ところで、映画を売るための公開後の手法として「舞台挨拶」というのもあります。私は行ったことはないですが(コナン映画の舞台挨拶って東京と大阪でしかやらないイメージだなぁ)。
それを全国の映画館で生中継することで動員を上げる、という手法もあるようで。こちらは主に実写映画で使われるようですが、声優さんを集めてアニメでもあるとか。
それに関連して見つけたニュースがこちらです。香取慎吾が「帰るな!」退出者に激怒!舞台挨拶だけで帰ろうとしてる人間に対して。
このページだと見にくかったので、もうちょい要約された別のページをご紹介。香取慎吾、舞台挨拶で「最後まで観てけ」激怒! 堂本剛「ブチ殺す」、二宮和也「キレるよ」…タレントを悩ますジャニヲタの言動 より。

私、この件を知って、上の劇場スタッフの話を思い出しました。「え?お金払ってるんだから、その後どうしようが客の勝手なんでしょ?」と。だからアニメ映画の「特典目当ての観ない客」も黙認されているんだろうと。もちろん、上の件でクレームを入れた人たちとこの件で憤慨する人たちは別の層なのはわかってますが、業界の問題としては同じことではないかと。苦言を呈したのは劇場スタッフさんもこの香取さんも同じなのに、かたや「金払ってんだから勝手だ」「客を小馬鹿にしてる」とクレームを食らい謝罪に追い込まれ、かたや「そうだそうだ、慎吾が可哀相だ!」と同調される。この差は一体?
あ、この件に対する私の感想としては「映画の数字を取るために「演じるキャラクターではない自分自身」が出て客引きしてんだから、そんなもん割り切れよ。嫌なら欠席でもしろ」でした。(そう思わないと「公式が特典配布にやる気を出すかどうかで数字が大きく変わる」アニメ映画の現状は辛い)

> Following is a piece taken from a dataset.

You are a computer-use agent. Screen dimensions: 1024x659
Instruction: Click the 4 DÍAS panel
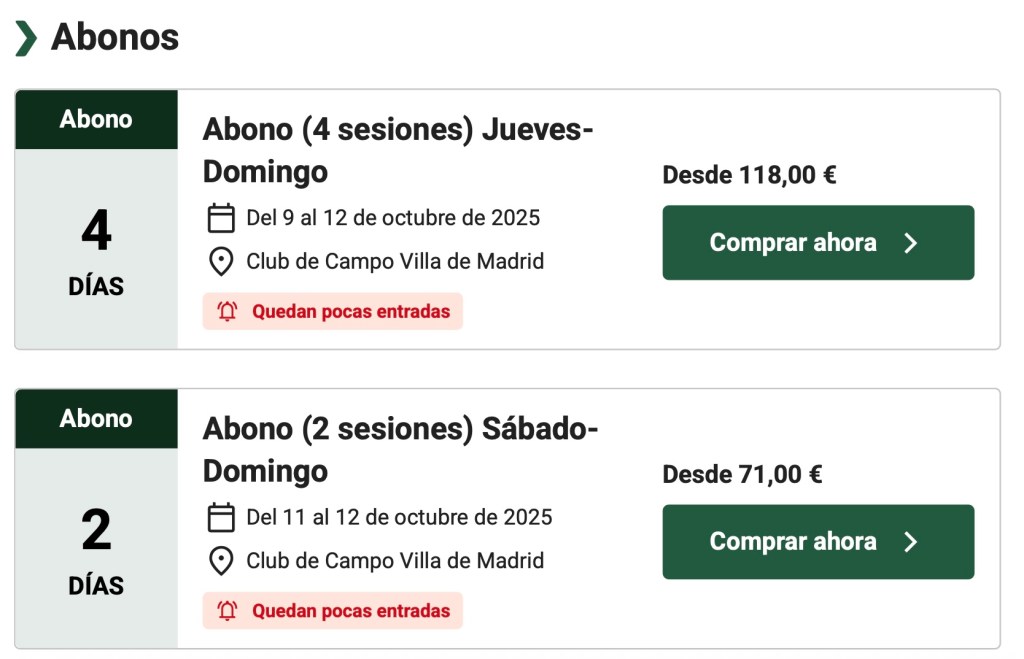[x=96, y=249]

言っちゃなんですが、舞台挨拶なんてそんな何十回もしない(というか、できない)ですよね?恐らくは、キャストが舞台挨拶の後の映画をガン無視される回数より、劇場スタッフが映画をガン無視される回数のほうが遙かに多いと思う(なにせ扱う作品数が凄いだろうし)。「自分が制作に直接関わったかどうか」は確かに大きいですが、それでも「実際に映画に背を向けられる苦痛」は劇場スタッフのほうが味わってるんじゃないか?
ちなみに、「ハロウィンの花嫁」の少し後に公開された某アニメ映画が特典ばらまいてたんでファンの反応を見てみたんですが、「同じ映画を5回も観れば飽きる。もう特典だけもらって帰ろう」とか「特典なくなってた。お金無駄にした」なんてことを堂々とツイートしてるファンがいて、ちょっと呆れましたね。「大好きな作品の、多分最初で最後の映画だろうに、飽きるの早いな」と思った……。私が「気に入ったものは何度でも見る、読む」タイプなので、なおさらそう思うのかもしれませんが。でも、「名作は何度でも見れる」は万国共通だと思う……。あ、もちろん「特典目当てながらも映画も20回しっかり観てる。まだまだ観れる」というファンの方もいらっしゃり、私もとても微笑ましい気持ちになりました。
……とまあ、私の主張をぶちまけてみましたが、これを読まれてどう思われるかは自由です。